Records for this exercise:
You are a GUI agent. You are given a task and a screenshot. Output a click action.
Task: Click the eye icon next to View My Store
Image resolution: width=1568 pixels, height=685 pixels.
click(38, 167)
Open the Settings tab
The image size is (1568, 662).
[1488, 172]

Directions for this task: Please transcribe the material above precisely as it stands.

Answer to the exercise:
You are a GUI agent. You are given a task and a screenshot. Output a click action.
Task: Click the eye icon next to View My Store
Image resolution: width=1568 pixels, height=685 pixels.
click(38, 167)
Open the Settings tab
The image size is (1568, 662).
[1488, 172]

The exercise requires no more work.